Cabeza de gato durmiendo (Francisco Domingo Marqués, 1885)

El Prado está entre las grandes pinacotecas del mundo. Expone obras que van desde el siglo XII hasta principios del XX y posee la mejor colección de pintura española del mundo. Fue inaugurado en noviembre de 1819, durante el reinado de Fernando VII, como Museo Real, nombre reemplazado por el de Museo Nacional de Pintura y Escultura, y finalmente por el de Museo Nacional del Prado. Faltan pocos meses para que cumpla 200 años.

Perro y gatos (Ginés Andrés de Aguirre, 1775)

El Museo del Prado abrió sus puertas mostrando 311 pinturas, todas ellas de la escuela española, cuyo número aumentó a 521 en 1821. La división por escuelas era la siguiente: 283 cuadros de la española antigua, 34 de la contemporánea y 195 de la italiana. Estos dos últimos grupos se instalaron, respectivamente, en el vestíbulo y en la primera parte de la galería central, el espacio más importante del museo, el mismo lugar que en 1828 albergaría las escuelas italianas de la Colección Real.

Pelea de gatos en una despensa (Paul de Vos, 1630-40)

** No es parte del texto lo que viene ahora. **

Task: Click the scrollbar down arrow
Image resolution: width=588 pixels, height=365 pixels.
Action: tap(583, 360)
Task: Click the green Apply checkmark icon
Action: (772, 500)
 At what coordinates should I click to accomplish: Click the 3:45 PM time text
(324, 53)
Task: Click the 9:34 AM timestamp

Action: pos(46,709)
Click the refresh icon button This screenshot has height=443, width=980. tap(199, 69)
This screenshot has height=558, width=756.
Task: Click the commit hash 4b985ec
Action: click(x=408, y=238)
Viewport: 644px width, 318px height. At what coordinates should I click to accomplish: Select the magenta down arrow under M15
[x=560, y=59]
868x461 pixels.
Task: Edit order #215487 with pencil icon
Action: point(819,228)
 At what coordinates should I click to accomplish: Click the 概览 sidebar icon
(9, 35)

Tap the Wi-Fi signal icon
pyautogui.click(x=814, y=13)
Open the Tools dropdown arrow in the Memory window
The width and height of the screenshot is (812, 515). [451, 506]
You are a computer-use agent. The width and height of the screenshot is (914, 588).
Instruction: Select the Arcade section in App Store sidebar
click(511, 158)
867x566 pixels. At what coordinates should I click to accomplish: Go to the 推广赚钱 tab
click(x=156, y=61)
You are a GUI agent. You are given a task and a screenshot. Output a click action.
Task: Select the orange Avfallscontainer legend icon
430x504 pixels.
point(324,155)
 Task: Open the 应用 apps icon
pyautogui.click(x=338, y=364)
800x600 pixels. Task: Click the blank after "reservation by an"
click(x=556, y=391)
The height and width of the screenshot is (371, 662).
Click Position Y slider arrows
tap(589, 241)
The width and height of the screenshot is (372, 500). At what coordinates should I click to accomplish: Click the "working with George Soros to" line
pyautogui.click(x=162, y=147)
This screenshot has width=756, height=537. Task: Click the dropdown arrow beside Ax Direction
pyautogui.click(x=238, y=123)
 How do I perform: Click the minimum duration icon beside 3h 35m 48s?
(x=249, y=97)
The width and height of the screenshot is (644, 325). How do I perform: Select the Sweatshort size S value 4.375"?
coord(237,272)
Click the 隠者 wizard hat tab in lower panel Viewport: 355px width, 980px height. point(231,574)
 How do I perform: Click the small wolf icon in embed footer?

Su colección actual está formada por 8.045 lienzos, 9.561 dibujos, 5.973 estampas, 971 esculturas, además de objetos, documentos históricos y mapas. Desde 2018, el museo exhibe unas 1.700 obras. Aunque el primer catálogo constaba de 311 pinturas, el museo ya guardaba 1.510 obras procedentes de los Reales Sitios. Las valiosísimas Colecciones Reales, germen de la actual, comenzaron a tomar forma en el siglo XVI bajo los auspicios del emperador Carlos V y fueron sucesivamente enriquecidas por todos los monarcas que le sucedieron, tanto Austrias como Borbones.

Un gato echado sobre un almohadón (Genaro Rodríguez Olavide, 1876)

El artista con mayor volumen de obras albergadas en el museo es Francisco de Goya, pero tampoco se quedan atrás El Bosco, El Greco, Rubens, Tiziano y Diego Velázquez, entre otros. Se trata de una colección formada esencialmente por unos cuantos reyes aficionados al arte que encargaron obras y protegieron a pintores muy concretos. El fondo procedente de la Colección Real primigenia se ha complementado con aportaciones posteriores que han servido para reforzar el núcleo inicial del museo.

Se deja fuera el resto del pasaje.